Task prompt ▸
Reproduce the lines from the line containing "Minimize the printer registration window" through the end of the lines, replacing "screenshot" with "screen image" and leaving everything else unchanged. Leave the pictures out of your answer.

Exercise inputs ▸
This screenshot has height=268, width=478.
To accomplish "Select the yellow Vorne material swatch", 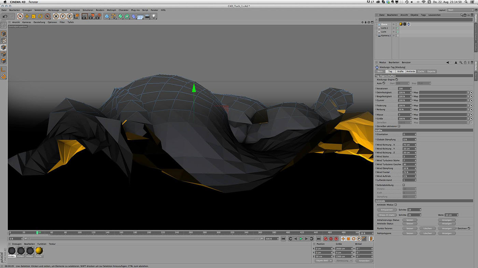I will pos(39,251).
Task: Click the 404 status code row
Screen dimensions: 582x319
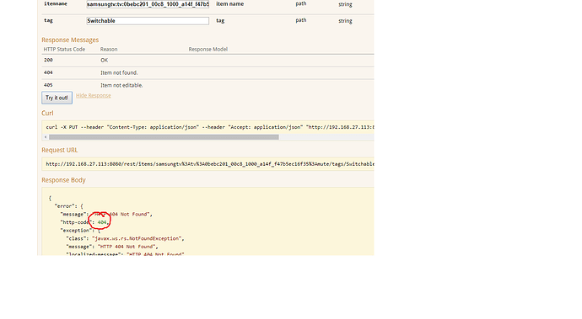Action: click(x=207, y=72)
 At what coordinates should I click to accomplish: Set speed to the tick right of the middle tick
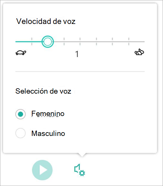96,41
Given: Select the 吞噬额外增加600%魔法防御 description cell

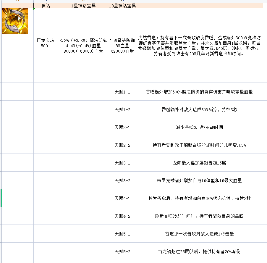Looking at the screenshot, I should [199, 92].
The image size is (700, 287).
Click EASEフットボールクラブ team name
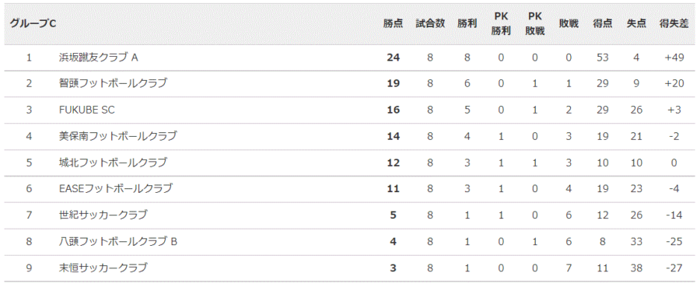tap(116, 189)

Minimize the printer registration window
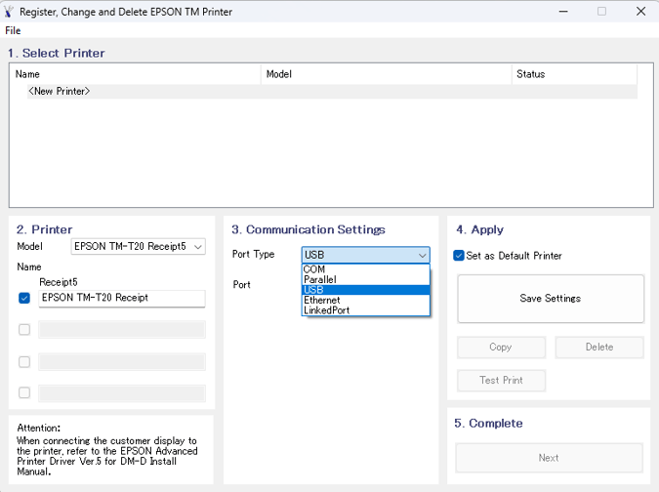pos(563,12)
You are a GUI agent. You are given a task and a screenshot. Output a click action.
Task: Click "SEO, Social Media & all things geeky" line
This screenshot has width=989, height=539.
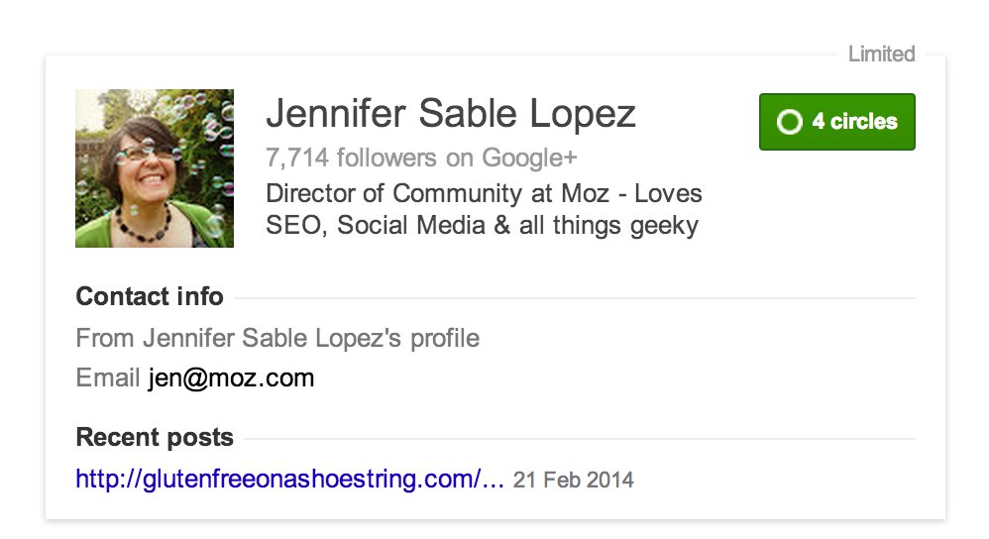click(482, 226)
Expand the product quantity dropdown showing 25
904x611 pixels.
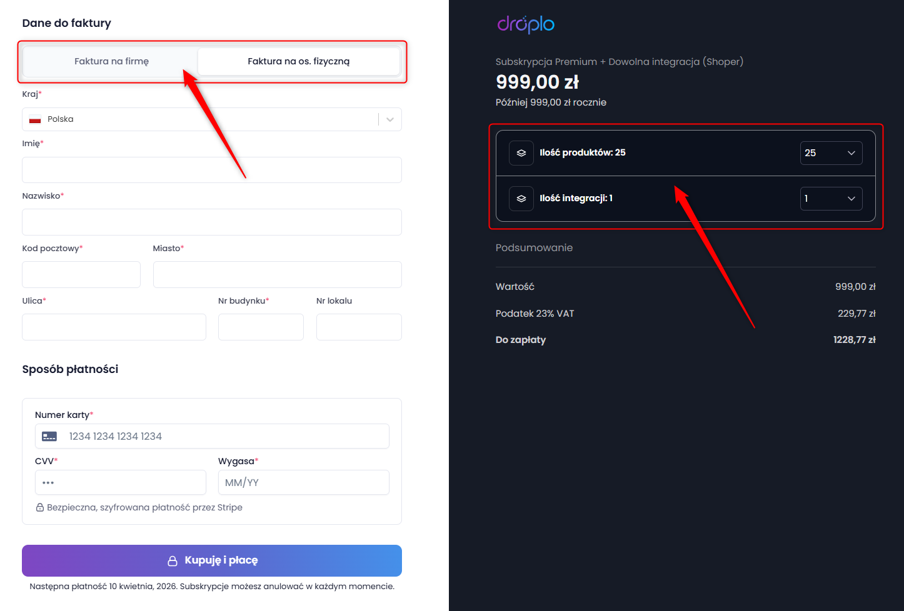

Result for this exercise ▸
Minimize the printer registration window
pos(563,12)
You are a GUI agent. You are given a task and a screen image. Output a click action.
Task: Click "SEO, Social Media & all things geeky" line
This screen image has width=989, height=539.
click(482, 226)
Expand the product quantity dropdown showing 25
904x611 pixels.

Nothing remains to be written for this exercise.